With this release, the following versions are now latest and stable:

Type Rancher Version Docker Tag Helm Repo Helm Chart Version
Latest v2.2.0 rancher/rancher:latest server-charts/latest 2.2.0
Stable v2.1.7 rancher/rancher:stable server-charts/stable 2.1.7

v2.2.0 or a patched version of it will be promoted to stable after a period of hardening and bake-in in our open source community.

Please review our version documentation for more details on versioning and tagging conventions.

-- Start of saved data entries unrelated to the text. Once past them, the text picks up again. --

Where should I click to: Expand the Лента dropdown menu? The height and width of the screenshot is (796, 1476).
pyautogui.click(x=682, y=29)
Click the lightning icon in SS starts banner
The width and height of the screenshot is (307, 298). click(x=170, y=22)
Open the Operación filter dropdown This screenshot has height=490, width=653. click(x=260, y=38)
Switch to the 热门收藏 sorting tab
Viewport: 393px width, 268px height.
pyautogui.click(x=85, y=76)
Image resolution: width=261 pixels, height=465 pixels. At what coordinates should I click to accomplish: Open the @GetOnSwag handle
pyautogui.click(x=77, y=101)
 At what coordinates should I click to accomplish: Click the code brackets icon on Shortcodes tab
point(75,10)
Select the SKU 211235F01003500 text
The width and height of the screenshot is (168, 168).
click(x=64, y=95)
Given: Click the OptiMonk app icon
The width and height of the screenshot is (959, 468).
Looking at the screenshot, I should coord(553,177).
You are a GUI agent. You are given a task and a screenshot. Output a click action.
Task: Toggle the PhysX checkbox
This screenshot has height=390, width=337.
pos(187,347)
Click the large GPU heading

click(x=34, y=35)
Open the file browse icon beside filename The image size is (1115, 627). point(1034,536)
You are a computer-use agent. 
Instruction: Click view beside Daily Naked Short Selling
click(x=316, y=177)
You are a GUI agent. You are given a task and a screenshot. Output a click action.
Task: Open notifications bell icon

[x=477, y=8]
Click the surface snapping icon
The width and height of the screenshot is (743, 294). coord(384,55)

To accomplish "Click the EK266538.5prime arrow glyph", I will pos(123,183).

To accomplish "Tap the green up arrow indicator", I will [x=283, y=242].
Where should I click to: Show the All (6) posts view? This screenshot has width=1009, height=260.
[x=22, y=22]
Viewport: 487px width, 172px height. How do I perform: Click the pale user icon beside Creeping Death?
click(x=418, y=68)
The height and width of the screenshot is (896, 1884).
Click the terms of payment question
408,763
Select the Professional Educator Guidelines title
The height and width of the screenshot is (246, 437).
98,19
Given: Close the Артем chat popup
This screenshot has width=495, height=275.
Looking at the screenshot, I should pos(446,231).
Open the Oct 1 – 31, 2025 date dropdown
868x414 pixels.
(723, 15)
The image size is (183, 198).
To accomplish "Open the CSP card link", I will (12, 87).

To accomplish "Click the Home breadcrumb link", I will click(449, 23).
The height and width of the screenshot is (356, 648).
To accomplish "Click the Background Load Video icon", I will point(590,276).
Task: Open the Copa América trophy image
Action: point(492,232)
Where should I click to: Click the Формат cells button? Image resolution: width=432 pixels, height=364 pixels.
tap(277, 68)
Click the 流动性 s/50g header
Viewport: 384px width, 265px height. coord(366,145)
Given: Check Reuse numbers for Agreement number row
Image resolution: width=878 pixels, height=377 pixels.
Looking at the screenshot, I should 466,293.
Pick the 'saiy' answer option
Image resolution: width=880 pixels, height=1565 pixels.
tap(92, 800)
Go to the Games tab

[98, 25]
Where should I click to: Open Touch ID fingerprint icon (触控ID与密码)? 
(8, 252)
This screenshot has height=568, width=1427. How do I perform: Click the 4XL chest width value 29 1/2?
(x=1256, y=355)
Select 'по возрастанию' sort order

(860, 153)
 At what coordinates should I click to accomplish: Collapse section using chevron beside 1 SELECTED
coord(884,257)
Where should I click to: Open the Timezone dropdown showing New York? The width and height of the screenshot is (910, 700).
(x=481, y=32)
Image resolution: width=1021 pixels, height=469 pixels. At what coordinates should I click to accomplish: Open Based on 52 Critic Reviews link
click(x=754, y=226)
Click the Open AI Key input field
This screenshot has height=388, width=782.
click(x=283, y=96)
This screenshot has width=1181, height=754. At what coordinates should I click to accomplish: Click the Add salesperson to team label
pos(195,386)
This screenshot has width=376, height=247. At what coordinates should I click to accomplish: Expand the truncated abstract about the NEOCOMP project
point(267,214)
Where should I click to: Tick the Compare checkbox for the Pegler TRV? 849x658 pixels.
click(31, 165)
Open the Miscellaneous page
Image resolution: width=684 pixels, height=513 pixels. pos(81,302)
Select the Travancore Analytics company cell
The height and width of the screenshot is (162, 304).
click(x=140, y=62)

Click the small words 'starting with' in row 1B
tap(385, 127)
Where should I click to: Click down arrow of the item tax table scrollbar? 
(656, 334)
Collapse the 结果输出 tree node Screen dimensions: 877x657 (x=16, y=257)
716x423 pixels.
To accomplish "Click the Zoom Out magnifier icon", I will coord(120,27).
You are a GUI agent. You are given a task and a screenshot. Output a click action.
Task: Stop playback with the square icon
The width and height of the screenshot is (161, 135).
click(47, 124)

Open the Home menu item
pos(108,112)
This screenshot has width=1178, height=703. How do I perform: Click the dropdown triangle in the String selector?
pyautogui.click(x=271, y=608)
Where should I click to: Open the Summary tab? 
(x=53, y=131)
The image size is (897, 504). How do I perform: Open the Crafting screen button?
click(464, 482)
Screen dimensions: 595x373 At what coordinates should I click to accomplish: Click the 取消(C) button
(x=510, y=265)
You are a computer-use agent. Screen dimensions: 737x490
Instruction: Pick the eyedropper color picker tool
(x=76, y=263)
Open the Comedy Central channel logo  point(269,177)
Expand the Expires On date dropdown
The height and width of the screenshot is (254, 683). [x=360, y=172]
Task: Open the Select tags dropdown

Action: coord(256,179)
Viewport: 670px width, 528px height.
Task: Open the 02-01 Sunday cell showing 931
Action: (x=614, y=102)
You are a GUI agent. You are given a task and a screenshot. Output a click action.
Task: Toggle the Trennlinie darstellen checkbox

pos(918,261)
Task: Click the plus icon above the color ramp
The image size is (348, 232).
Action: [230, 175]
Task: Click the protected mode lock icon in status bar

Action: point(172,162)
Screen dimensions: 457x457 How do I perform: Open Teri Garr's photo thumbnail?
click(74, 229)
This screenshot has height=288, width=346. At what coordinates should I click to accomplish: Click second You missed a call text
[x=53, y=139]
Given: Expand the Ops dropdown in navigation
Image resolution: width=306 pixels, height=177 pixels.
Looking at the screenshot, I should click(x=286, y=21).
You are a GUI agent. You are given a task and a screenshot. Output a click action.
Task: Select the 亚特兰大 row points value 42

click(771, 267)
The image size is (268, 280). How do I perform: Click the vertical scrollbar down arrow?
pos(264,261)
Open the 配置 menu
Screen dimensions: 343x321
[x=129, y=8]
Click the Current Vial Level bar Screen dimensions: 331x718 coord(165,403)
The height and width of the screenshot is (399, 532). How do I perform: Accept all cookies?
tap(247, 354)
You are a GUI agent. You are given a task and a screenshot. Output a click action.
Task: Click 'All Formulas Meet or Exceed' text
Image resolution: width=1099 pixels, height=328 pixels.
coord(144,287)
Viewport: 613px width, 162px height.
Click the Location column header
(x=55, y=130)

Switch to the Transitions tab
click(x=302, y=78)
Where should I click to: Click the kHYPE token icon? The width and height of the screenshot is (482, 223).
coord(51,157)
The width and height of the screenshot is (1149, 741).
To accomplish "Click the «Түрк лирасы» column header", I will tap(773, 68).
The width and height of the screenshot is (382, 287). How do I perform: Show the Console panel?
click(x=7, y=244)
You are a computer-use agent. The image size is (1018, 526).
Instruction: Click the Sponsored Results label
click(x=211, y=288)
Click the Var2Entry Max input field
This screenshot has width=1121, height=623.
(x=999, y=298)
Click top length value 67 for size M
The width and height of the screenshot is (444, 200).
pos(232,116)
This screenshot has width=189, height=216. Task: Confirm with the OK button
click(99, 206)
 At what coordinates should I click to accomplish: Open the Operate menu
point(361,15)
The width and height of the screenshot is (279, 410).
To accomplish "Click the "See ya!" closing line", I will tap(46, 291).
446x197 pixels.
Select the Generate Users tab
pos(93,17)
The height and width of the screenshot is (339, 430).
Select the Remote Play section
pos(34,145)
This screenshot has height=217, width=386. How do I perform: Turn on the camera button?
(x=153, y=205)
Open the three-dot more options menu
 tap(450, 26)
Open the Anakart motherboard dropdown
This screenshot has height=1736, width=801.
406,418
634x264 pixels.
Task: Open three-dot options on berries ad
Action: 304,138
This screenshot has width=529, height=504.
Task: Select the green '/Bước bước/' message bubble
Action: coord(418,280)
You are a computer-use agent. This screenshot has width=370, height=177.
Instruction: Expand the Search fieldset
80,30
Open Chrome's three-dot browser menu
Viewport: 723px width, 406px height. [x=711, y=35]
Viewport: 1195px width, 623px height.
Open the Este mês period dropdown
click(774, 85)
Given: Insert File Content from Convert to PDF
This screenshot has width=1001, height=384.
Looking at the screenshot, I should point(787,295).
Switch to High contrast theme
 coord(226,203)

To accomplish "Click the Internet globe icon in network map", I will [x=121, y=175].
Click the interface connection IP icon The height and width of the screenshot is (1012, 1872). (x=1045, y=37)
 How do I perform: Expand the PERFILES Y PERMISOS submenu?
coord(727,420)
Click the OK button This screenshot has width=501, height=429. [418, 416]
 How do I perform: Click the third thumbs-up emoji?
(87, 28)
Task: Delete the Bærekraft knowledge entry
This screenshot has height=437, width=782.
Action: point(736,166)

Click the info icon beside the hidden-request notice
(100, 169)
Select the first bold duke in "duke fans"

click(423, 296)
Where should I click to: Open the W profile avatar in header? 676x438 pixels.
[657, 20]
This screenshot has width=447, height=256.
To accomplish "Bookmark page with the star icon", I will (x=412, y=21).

Below is a list of the major items addressed in this release. For a comprehensive list of all items, see the v2.2 GitHub Milestone.

Features and Enhancements

  • Rancher Advanced Monitoring [#14230] - Monitoring of clusters, projects and k8s components is now supported through integration with Prometheus. By leveraging Prometheus, Rancher is able to provide a time series view into your data, and more sophisticated collection of stats and metric types beyond the basic Rancher monitoring. Multi-tenancy support in terms of cluster and project-only Prometheus instances is supported. Integrated Grafana is included for better visualization.
  • Multi-Cluster Apps [#16016] - Rancher now supports deploying, managing, and upgrading applications across multiple clusters and projects. By augmenting the functionality of Helm with Rancher’s multi-cluster management capabilities, users are now able to seamlessly manage their applications across clusters. Use this feature for high availability, disaster recovery, or ensuring your clusters are all running a common set of applications.
  • Global DNS [#16014] - Rancher now supports configuring and managing DNS endpoints across clusters and projects. By combining Rancher’s multi-cluster management capabilities with Kubernetes’ external-dns controller, users now have unprecedented control over managing the DNS entries of their applications across availability zones, data centers, and even cloud providers. We support Route53 and AliDNS, and have alpha support for CloudFlare. Global DNS is only available in HA setups with the local cluster enabled.
  • Multi-Tenant Catalogs [#14990] - Rancher now allows custom catalogs to be configured and managed at both a cluster and project level. This allows admins and users more flexibility to specify catalogs that users have access to deploy from. It also makes catalogs more private and hence secure for teams working on sensitive projects.
  • Cluster Backup and Restoration [#13688] - For Rancher launched Kubernetes clusters, perform scheduled and ad hoc backups of etcd on local storage, or any S3-compatible object store. Users can view, manage and restore these snapshots through the Rancher UI.
  • Support for Certificate Rotation for Kubernetes Components [#16795] - For Rancher launched Kubernetes clusters, you can now rotate the certificates for the Kubernetes system components, which allows you to easily update the certificates if they are set to expire or have been compromised. Note for clusters created previously in Rancher, the certificates had a 1 year expiration, but new clusters will be created with a 10 year expiration.
  • Support for managing node template credentials [#15696] - Users can now decouple node templates from the credentials used to provision nodes with them, making their infrastructure more secure and flexible.
  • Expanded support for hosted Kubernetes offerings [#12698] [#16359] [#16357] [#16358] - Hosted Kubernetes drivers are now pluggable so that third-party providers can integrate with Rancher. We’ve bundled in drivers for the Kubernetes offerings from Huawei, Tencent, and Aliyun as three new options.
  • Enhanced support for GKE, EKS, and AKS cluster provisioning [#14634] [#13910] [#15697] - Cluster owners now have greater control and flexibility when provisioning clusters with these providers.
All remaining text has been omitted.